··· INPUT

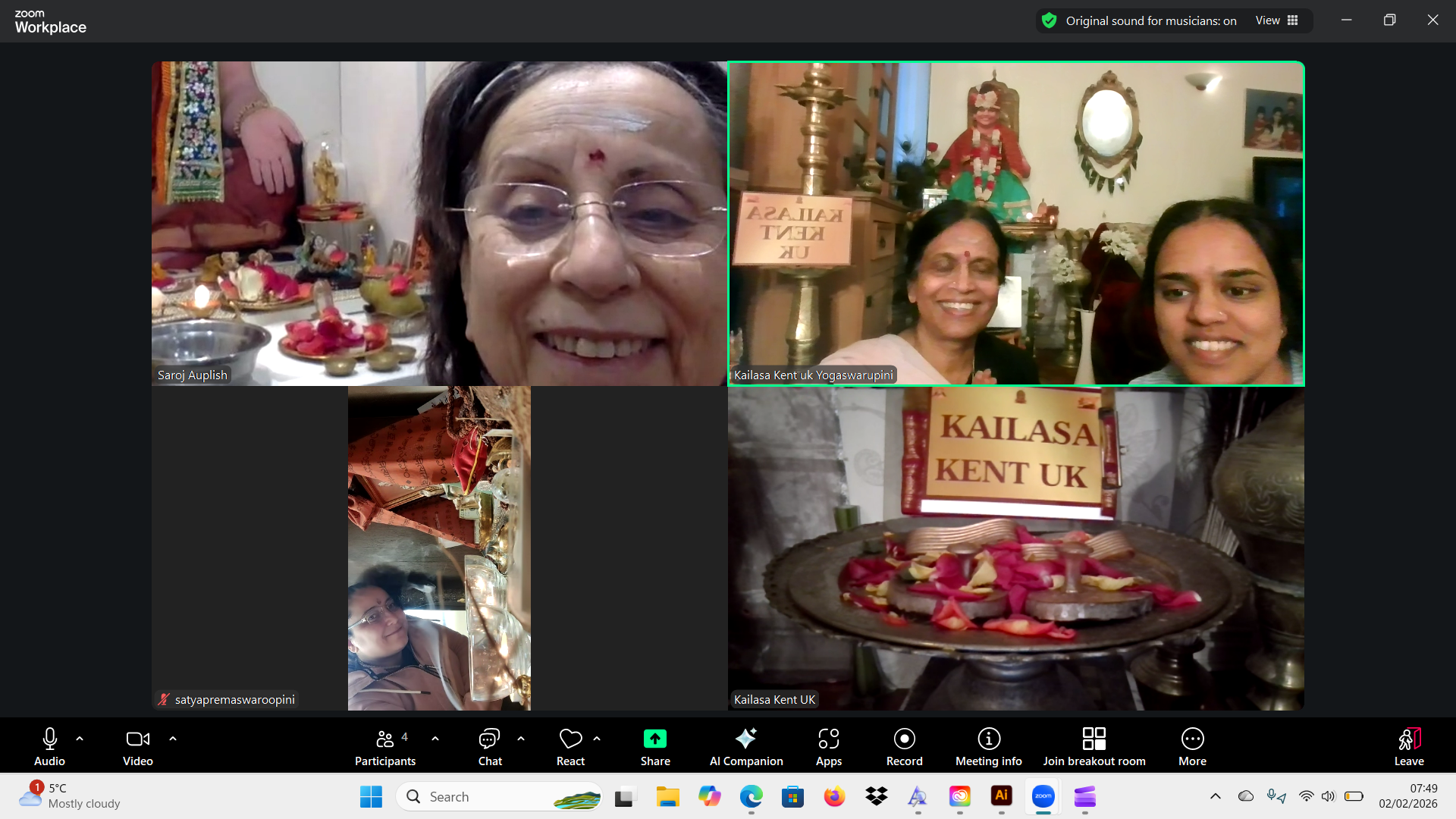
Task: Click the green encryption shield icon
Action: coord(1049,20)
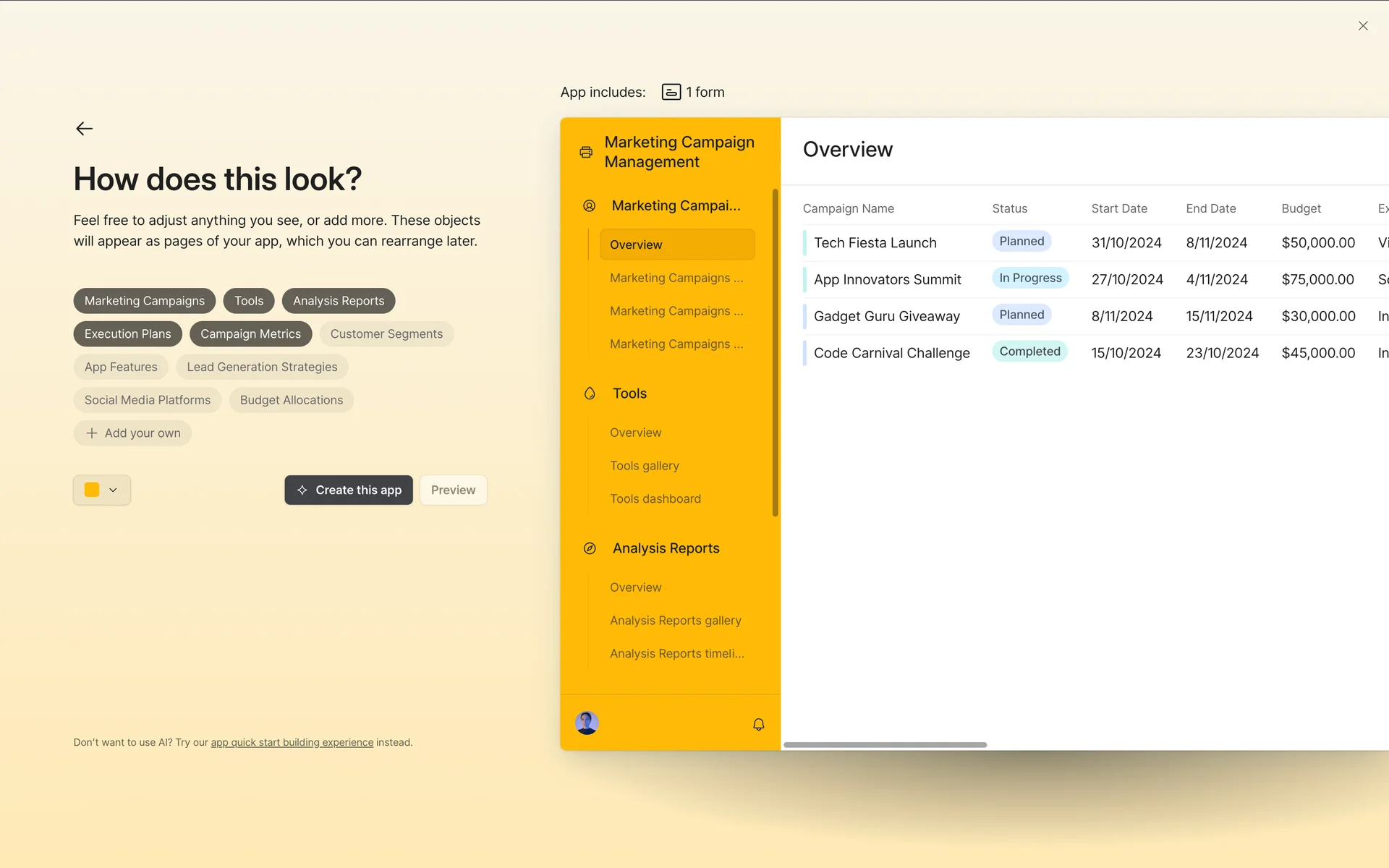
Task: Click the back arrow icon
Action: pyautogui.click(x=85, y=129)
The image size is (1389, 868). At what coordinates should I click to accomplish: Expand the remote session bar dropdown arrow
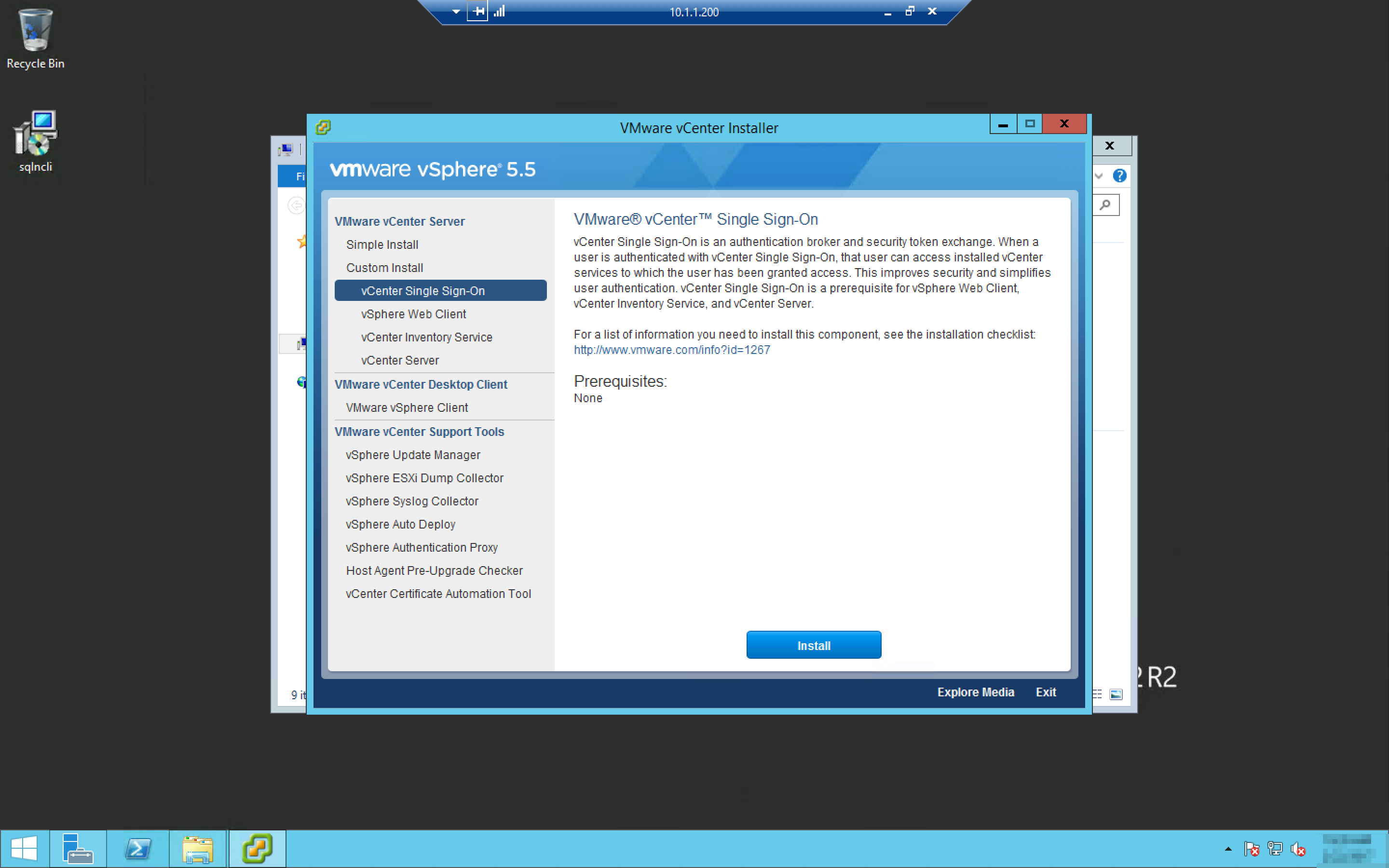click(456, 12)
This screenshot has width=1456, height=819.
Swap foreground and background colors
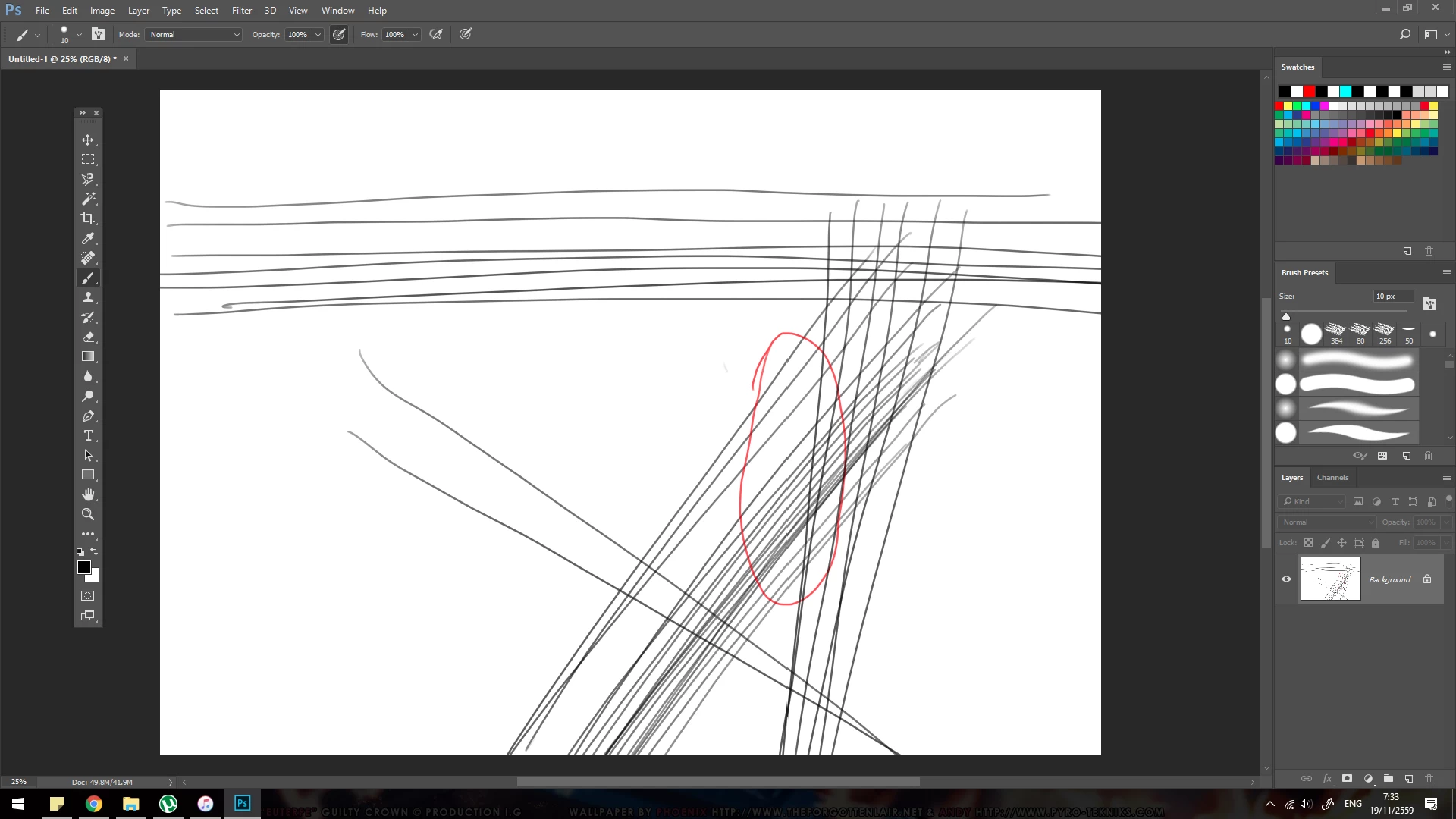[94, 551]
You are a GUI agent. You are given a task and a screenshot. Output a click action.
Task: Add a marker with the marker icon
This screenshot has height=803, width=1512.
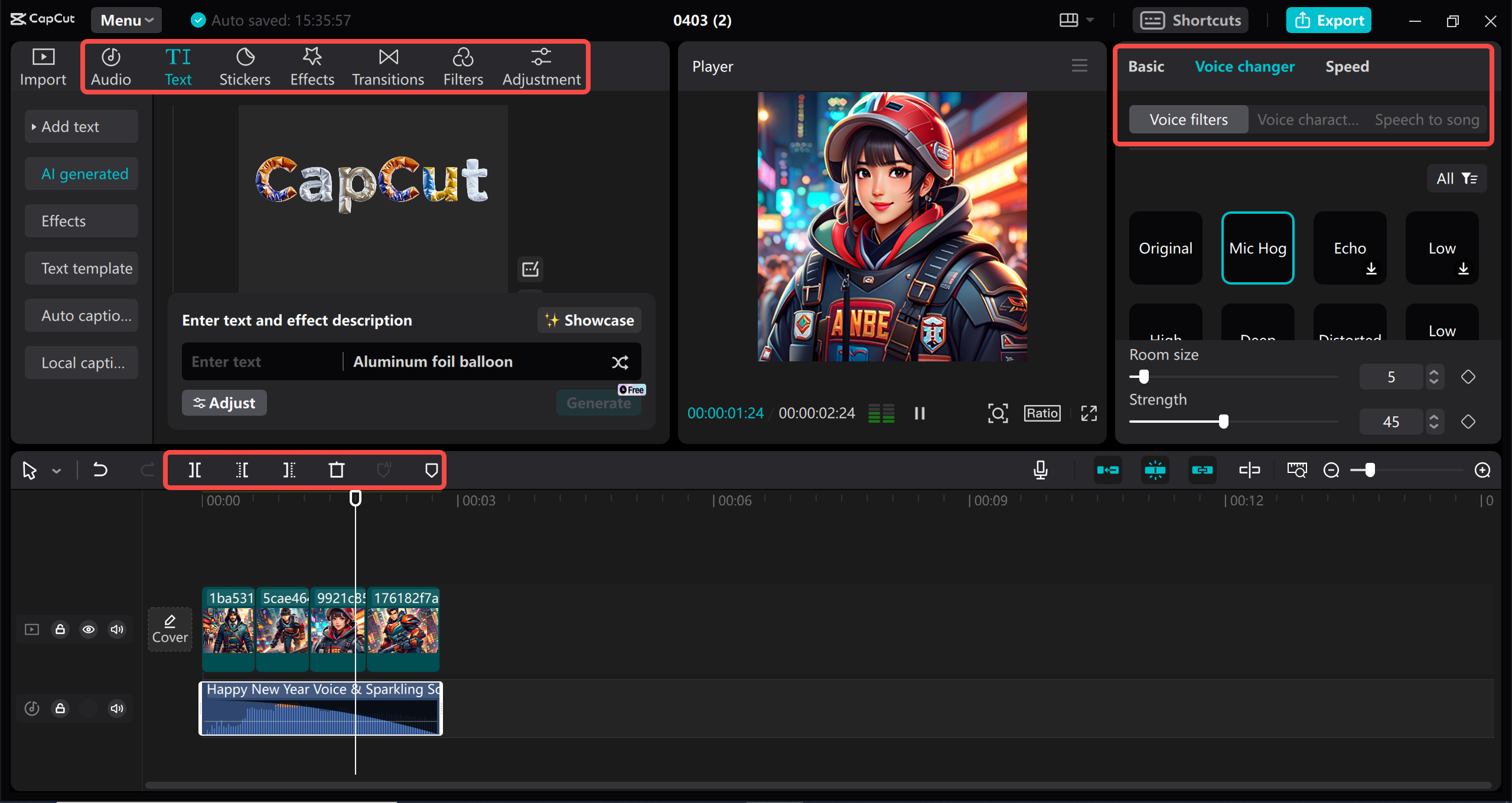tap(431, 470)
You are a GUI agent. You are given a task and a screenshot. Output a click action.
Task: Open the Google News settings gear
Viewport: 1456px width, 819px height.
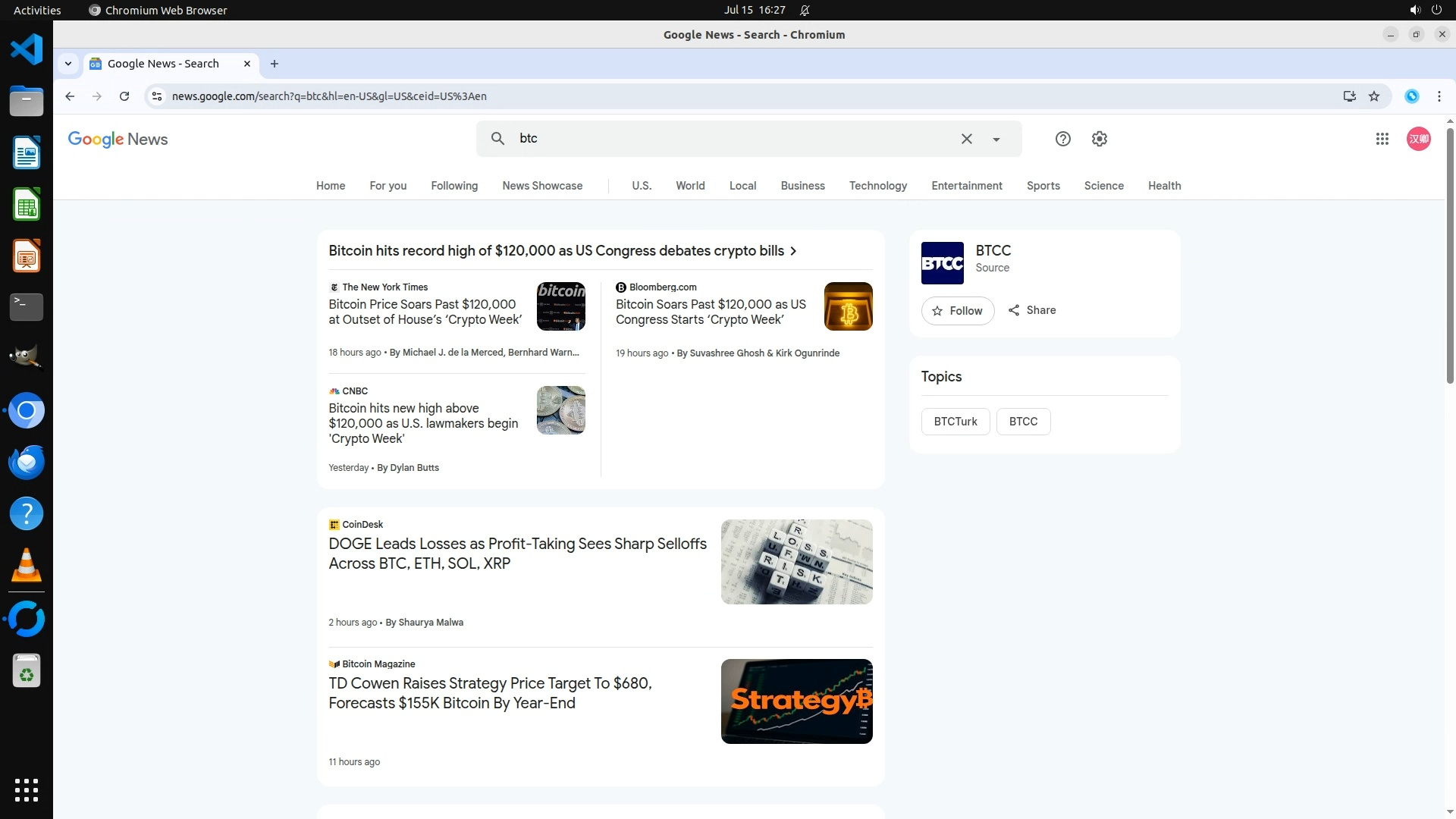(x=1099, y=139)

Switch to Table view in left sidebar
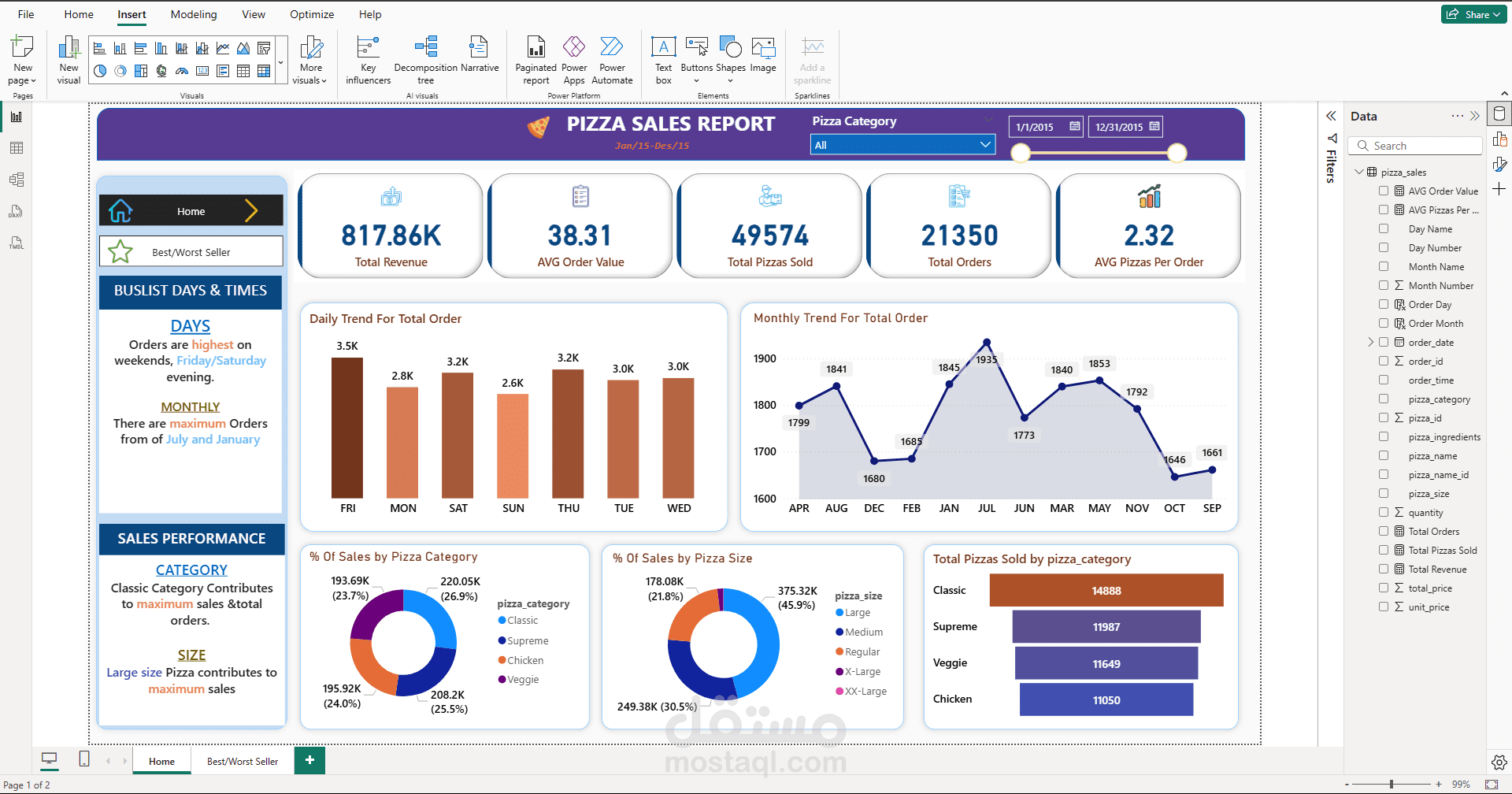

······

→ **EXERCISE**:
From the line containing "Task: Open the Google News settings gear" through the last line of the listing, inclusive, transcribe every line exactly and nothing else; the pictures stay out.

→ **FINISHED EXERCISE**:
Task: Open the Google News settings gear
Viewport: 1456px width, 819px height.
(x=1099, y=139)

Switch to Table view in left sidebar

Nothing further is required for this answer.